Tolls on the Dulles Toll Road are currently set to finance roughly half the Silver Line’s cost.

After swearing in two federally appointed members to the board of directors of the agency that oversees the Silver Line’s construction, the Metropolitan Washington Airports Authority, LaHood praised the authority’s work to overhaul its ethics, hiring, and contracting practices. Last year an audit by the Department of Transportation revealed a litany of shady dealings at MWAA.

“Since then MWAA has done everything that we have asked them to do,” LaHood said. “That included passing new travel and ethics policy for its board and staff, terminated contracts with former board members and employees that are not competitively bid, adopt employment and nepotism restrictions, improve board transparency, began to make quarterly acquisition reports and forecasts to the [U.S. DOT], and approve an amendment to the lease with DOT to give us oversight of MWAA policies and procedures permanently.”

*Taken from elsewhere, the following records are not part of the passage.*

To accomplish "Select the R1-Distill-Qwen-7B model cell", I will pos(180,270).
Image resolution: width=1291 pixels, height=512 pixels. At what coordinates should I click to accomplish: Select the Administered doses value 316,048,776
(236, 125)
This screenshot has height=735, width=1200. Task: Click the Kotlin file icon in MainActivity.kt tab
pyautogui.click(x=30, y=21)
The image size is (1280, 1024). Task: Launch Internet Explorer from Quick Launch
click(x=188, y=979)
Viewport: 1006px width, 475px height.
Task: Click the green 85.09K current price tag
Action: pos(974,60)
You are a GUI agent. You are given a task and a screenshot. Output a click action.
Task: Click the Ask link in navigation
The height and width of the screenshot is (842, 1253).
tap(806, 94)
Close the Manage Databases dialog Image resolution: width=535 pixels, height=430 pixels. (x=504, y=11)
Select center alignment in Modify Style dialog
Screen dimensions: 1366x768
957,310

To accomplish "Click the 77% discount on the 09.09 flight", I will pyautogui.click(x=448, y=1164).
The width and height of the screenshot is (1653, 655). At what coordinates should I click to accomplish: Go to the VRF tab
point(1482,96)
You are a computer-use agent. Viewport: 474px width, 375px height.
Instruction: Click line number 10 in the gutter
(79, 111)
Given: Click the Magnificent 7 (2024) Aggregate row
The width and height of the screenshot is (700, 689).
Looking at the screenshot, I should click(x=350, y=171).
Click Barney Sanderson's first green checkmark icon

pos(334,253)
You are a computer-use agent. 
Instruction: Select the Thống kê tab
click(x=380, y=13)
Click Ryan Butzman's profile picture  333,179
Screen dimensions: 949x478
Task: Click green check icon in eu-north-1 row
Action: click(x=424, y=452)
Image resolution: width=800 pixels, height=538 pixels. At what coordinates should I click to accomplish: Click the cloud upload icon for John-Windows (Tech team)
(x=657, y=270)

This progress is a factor in determining whether MWAA will receive a loan through the TIFIA (Transportation Infrastructure Finance and Innovation Act) program.

Last year Virginia Congressman Gerry Connolly (D) said he expected the loan could amount to 25 to 30 percent of the project’s cost.  When asked on Wednesday how large a TIFIA loan would be for the Silver Line, LaHood declined to speculate, and he offered no estimate on when the final decision would be made.

“You’re the only one that would really care about that, and I’m not going to get into the details about the loan application,” LaHood said. “We are working with MWAA on this and as soon as we finalize the work we will announce what percent we’re going to give and how much money it involves.”

Drivers who use the Dulles Toll Road also care about how much funding the Silver Line may receive. Additional funding would bring down the projected toll rates, currently scheduled to rise over the next four decades.

Tolls on the road increased on January 1. The full, one-way toll increased by 50 cents to $2.75.  To the commuter who takes the road every day, that will amount to an extra $260 in 2013. The tolls are scheduled to increase again in January 2014 by another 75 cents.

MWAA CEO Jack Potter said he’s also optimistic MWAA would receive the additional funding.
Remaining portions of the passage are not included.